# [YOUR OBJECTIVE]
Give back only the line containing "3DJuegos LATAM (103, 2490)" and every line after it through the end of the data below, transcribed exactly.

-----

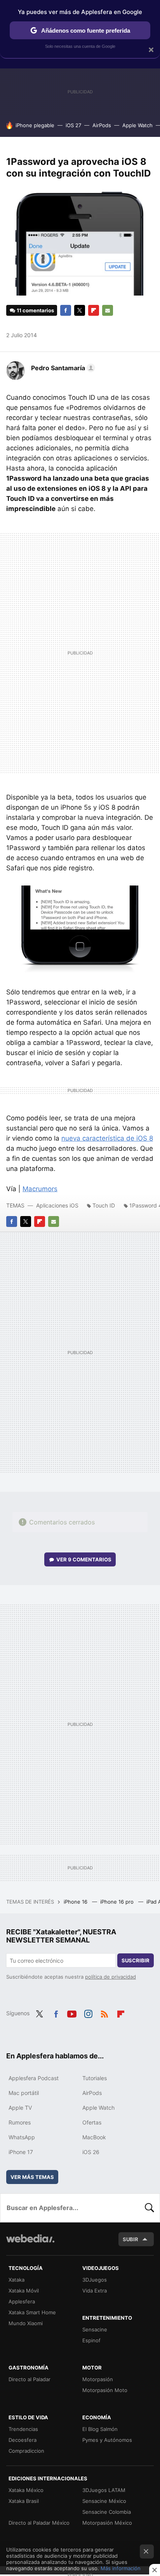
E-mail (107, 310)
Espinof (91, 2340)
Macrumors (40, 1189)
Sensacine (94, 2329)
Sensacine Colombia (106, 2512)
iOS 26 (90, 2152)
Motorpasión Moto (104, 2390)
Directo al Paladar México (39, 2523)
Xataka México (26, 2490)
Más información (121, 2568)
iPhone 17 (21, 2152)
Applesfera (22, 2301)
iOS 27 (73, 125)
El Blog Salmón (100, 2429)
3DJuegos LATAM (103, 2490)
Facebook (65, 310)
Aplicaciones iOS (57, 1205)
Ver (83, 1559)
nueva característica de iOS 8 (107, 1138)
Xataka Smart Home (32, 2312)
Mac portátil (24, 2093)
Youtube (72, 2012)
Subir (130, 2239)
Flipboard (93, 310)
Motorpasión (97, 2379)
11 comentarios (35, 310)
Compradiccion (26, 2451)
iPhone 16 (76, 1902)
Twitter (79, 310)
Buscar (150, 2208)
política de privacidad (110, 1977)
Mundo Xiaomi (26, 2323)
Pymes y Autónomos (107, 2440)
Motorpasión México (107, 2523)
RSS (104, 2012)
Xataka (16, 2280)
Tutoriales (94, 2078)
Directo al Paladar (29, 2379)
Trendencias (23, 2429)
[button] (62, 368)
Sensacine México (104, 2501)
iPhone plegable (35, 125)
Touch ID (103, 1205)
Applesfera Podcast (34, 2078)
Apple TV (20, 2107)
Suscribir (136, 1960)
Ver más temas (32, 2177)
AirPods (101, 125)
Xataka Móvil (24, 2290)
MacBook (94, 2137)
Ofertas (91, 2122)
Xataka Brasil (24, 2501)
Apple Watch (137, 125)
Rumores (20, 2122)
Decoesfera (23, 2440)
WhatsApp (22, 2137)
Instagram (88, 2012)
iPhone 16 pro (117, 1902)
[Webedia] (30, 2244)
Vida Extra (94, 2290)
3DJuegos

-----

# [WRITTEN ANSWER]
3DJuegos LATAM (103, 2490)
Facebook (65, 310)
Aplicaciones iOS (57, 1205)
Ver (83, 1559)
nueva característica de iOS 8 (107, 1138)
Xataka Smart Home (32, 2312)
Mac portátil (24, 2093)
Youtube (72, 2012)
Subir (130, 2239)
Flipboard (93, 310)
Motorpasión (97, 2379)
11 comentarios (35, 310)
Compradiccion (26, 2451)
iPhone 16 (76, 1902)
Twitter (79, 310)
Buscar (150, 2208)
política de privacidad (110, 1977)
Mundo Xiaomi (26, 2323)
Pymes y Autónomos (107, 2440)
Motorpasión México (107, 2523)
RSS (104, 2012)
Xataka (16, 2280)
Tutoriales (94, 2078)
Directo al Paladar (29, 2379)
Trendencias (23, 2429)
[button] (62, 368)
Sensacine México (104, 2501)
iPhone plegable (35, 125)
Touch ID (103, 1205)
Applesfera Podcast (34, 2078)
Apple TV (20, 2107)
Suscribir (136, 1960)
Ver más temas (32, 2177)
AirPods (101, 125)
Xataka Móvil (24, 2290)
MacBook (94, 2137)
Ofertas (91, 2122)
Xataka Brasil (24, 2501)
Apple Watch (137, 125)
Rumores (20, 2122)
Decoesfera (23, 2440)
WhatsApp (22, 2137)
Instagram (88, 2012)
iPhone 16 pro (117, 1902)
[Webedia] (30, 2244)
Vida Extra (94, 2290)
3DJuegos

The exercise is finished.